Limitations of the present study include that urine was not sampled repeatedly in the same patient. In case of varying viral secretion, this may have led to an underestimation of the number of patients being positive prior to or during the complete ICU stay. Furthermore, AKI was determined based only on the change in plasma creatinine, not taking into account urine output. As AKI stages are defined by the maximum change of either plasma creatinine or urine output, we may have underestimated the incidence of AKI in this cohort. Finally, the low concentration of viral RNA in a limited number of patients prevents definitive conclusions regarding mechanisms of viral urinary secretion.

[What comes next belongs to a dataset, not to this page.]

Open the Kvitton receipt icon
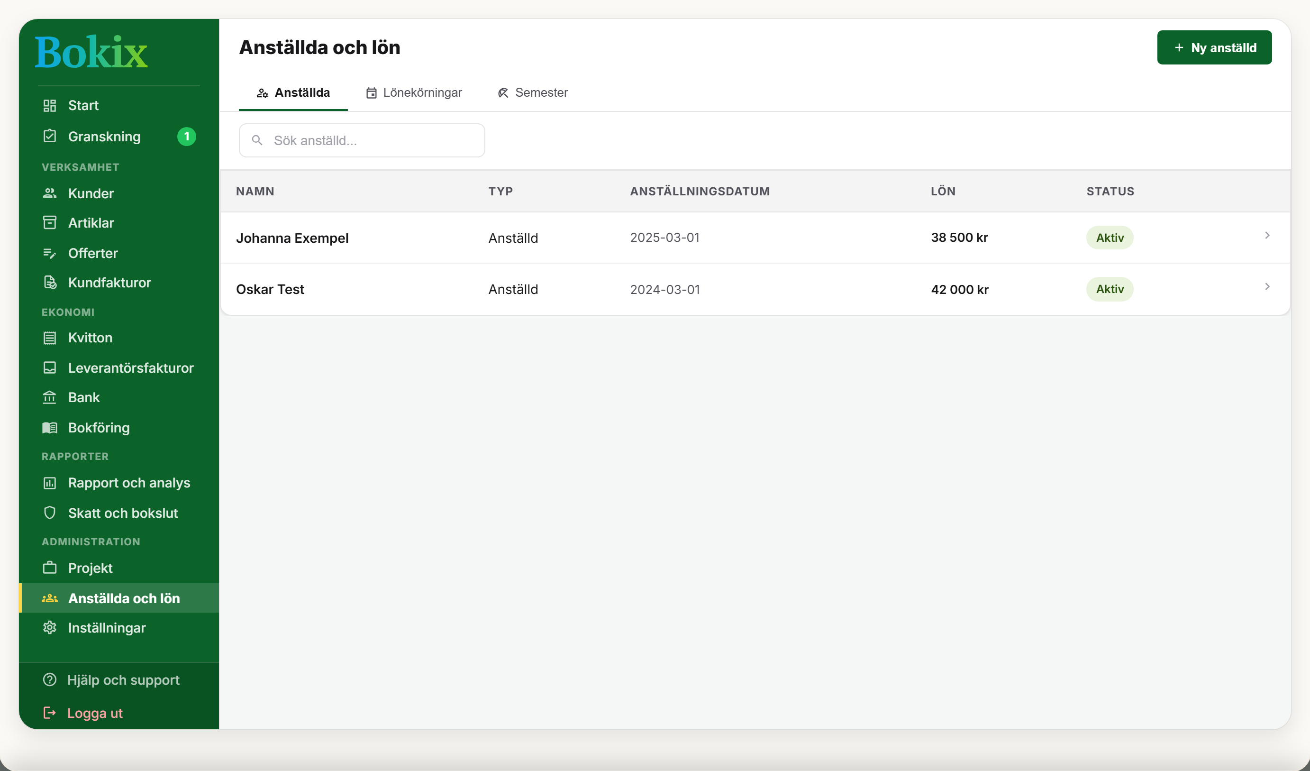coord(49,338)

A late onset of viral shedding in the urine may suggest a slowly developing glomerular filtration barrier dysfunction, but future studies are needed to investigate this in detail.

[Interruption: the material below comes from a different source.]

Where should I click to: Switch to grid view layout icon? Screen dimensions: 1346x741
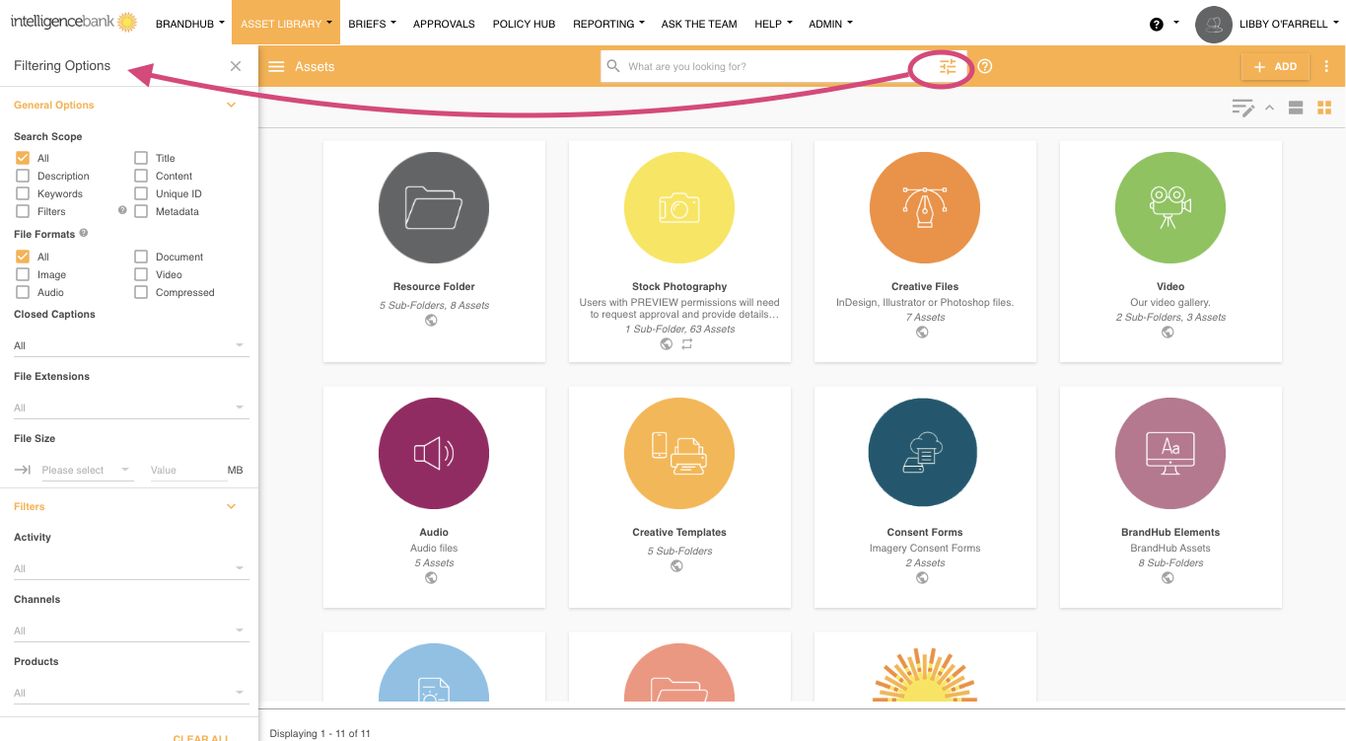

Here we show that urinary secretion of SARS-COV-2 is scarce in critically ill COVID-19 patients. In this cohort, SARS-CoV-2 RNA was not more frequently detected in urine of patients that died or developed acute kidney injury. This suggests that determining viral presence in urine will not aid in predicting or grading renal dysfunction or severity of disease in COVID-19. Our findings do not support direct renal SARS-COV-2 infection as an important mechanism of COVID-19-induced AKI, since renal infection likely would result in viral shedding in urine and thus a higher frequency of PCR positivity in urine of patients with AKI.